The United Kingdom-based video game website Eurogamer reported on July 10 that American miniature golf course chain Putt-Putt, LLC sent a cease-and-desist letter to Minecraft developer Mojang. Putt-Putt threatened to sue Mojang over user-generated levels that allegedly infringed upon the Putt-Putt name. However, the problem with Putt-Putt’s trademark infringement claim is that the examples cited by the company were levels generated by users, not Mojang. “Players are able to do amazing creative things in Minecraft in a similar fashion to artists doing whatever they want in PhotoShop,” Mojang’s business developer Daniel Kaplan told Eurogamer. “It is up to the end users to play/create in a responsible manner.”

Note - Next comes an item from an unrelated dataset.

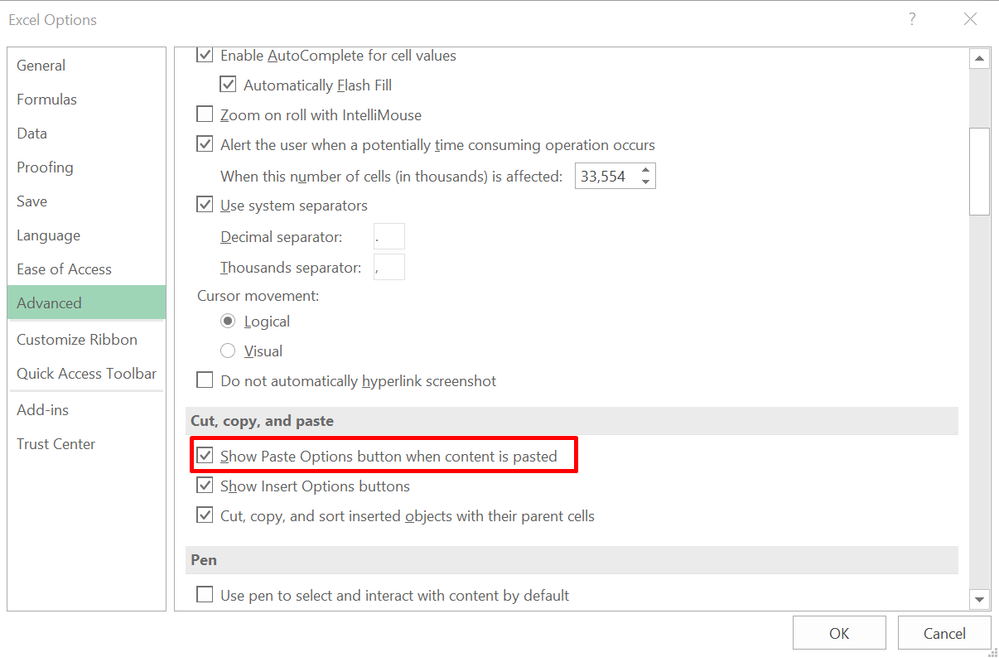The width and height of the screenshot is (999, 658).
Task: Uncheck Enable AutoComplete for cell values
Action: coord(205,55)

Mojang’s lawyer, Alex Chapman, also offered an explanation to Eurogamer. “I think there is clearly a misunderstanding here as to what Minecraft actually is,” Chapman said. “It’s a game that, amongst other things, allows people to build things. Mojang doesn’t control what users build and Mojang doesn’t control the content of the videos users make. Suing Mojang for what people do using Minecraft is like suing Microsoft for what people do using Word.”

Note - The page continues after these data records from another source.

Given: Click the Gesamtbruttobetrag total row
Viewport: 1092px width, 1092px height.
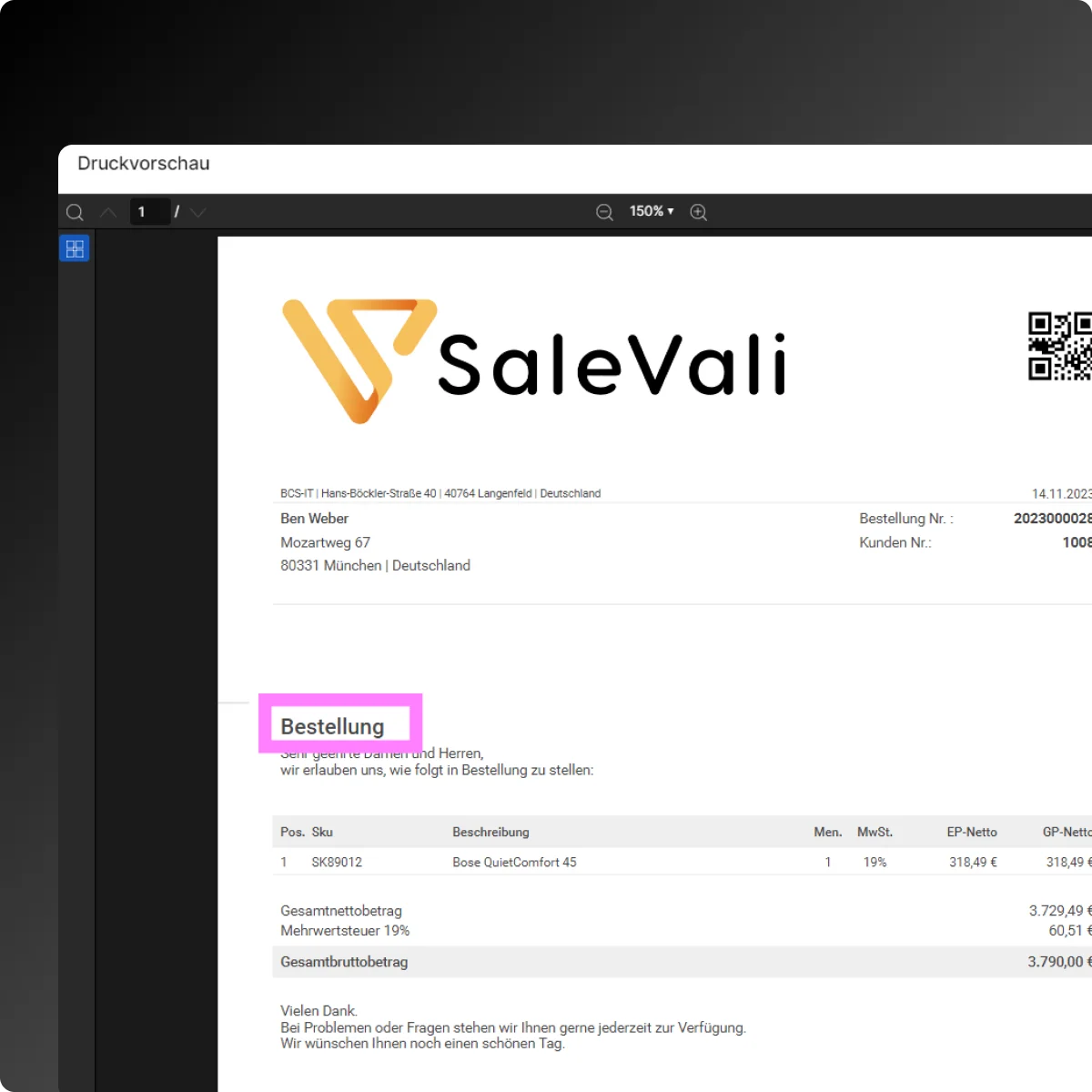Looking at the screenshot, I should (344, 962).
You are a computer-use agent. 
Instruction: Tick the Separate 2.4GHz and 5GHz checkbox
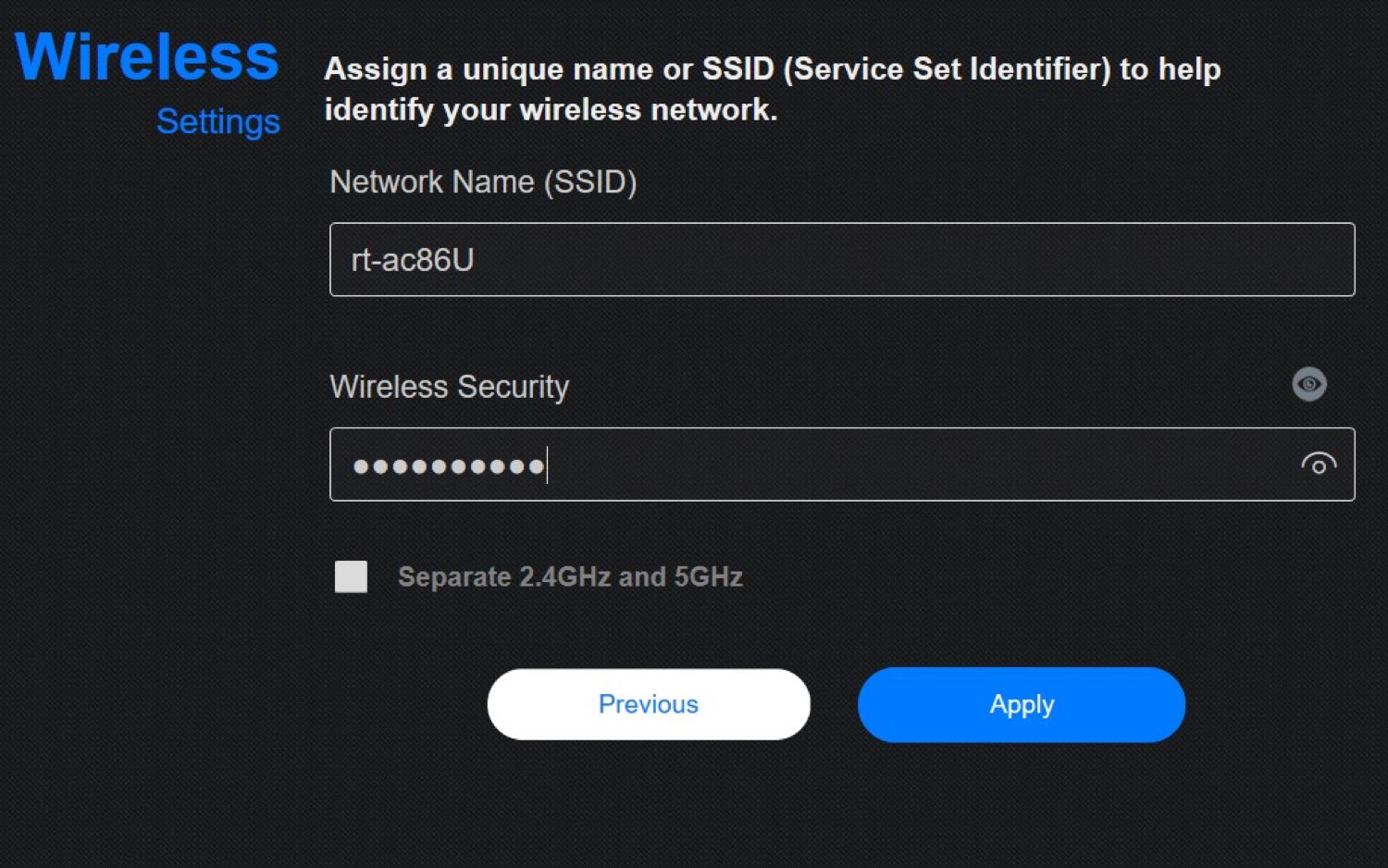coord(351,577)
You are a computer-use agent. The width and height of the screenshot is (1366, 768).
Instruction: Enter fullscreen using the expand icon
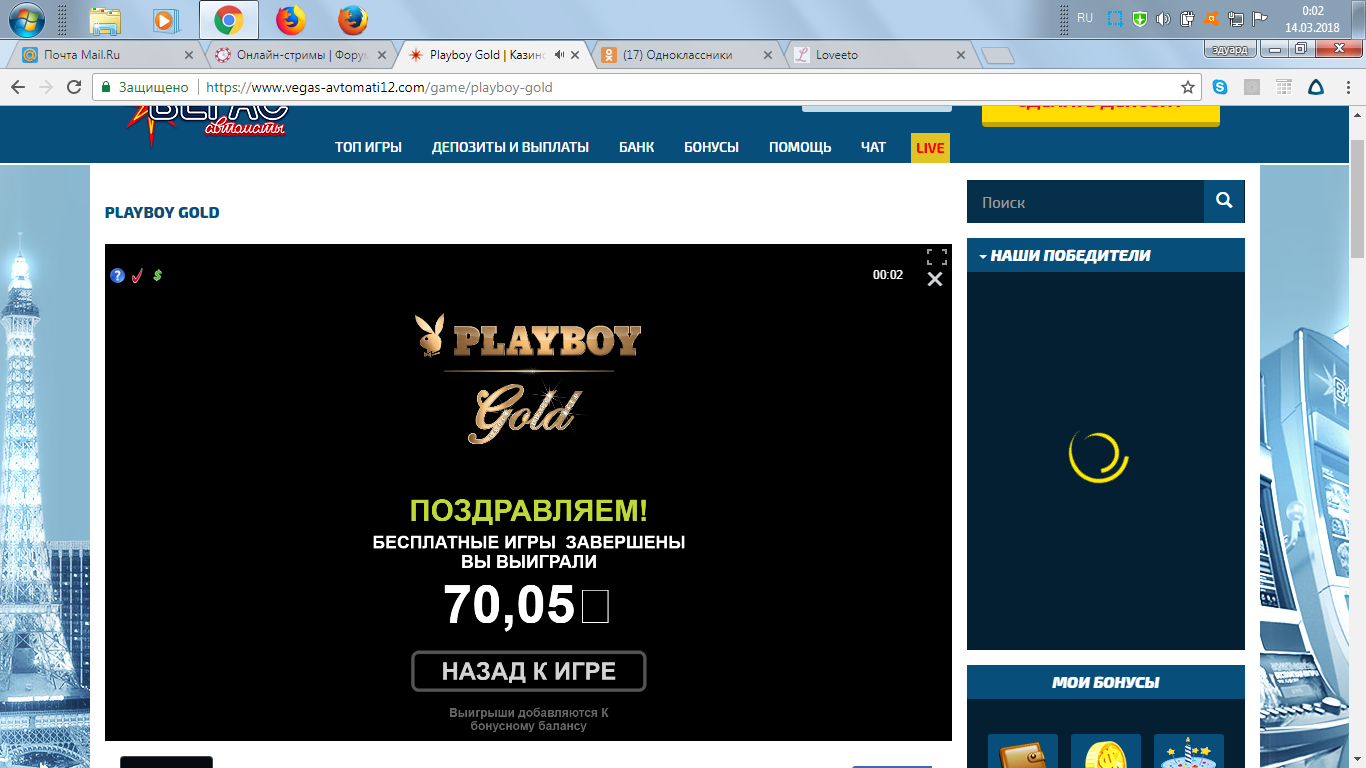pyautogui.click(x=936, y=256)
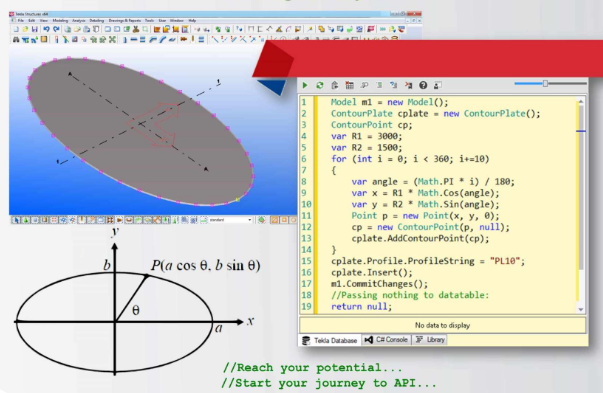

Less than a week later, the technology blog Gizmodo reported that HBO sent a Digital Millennium Copyright Act takedown request to Google that listed the popular VLC media player as a copyright infringement. Gizmodo called it an “absolutely bizarre takedown request” that “does speak to the sort of shotgun spray that networks and studios use to push Google to remove cases of copyright infringement that aren’t actually cases of copyright infringement.” The BitTorrent and file sharing blog TorrentFreak noted that this past February, HBO actually asked Google to remove “infringing links” to content from the television series “Eastbound & Down” in the cable network’s very own store.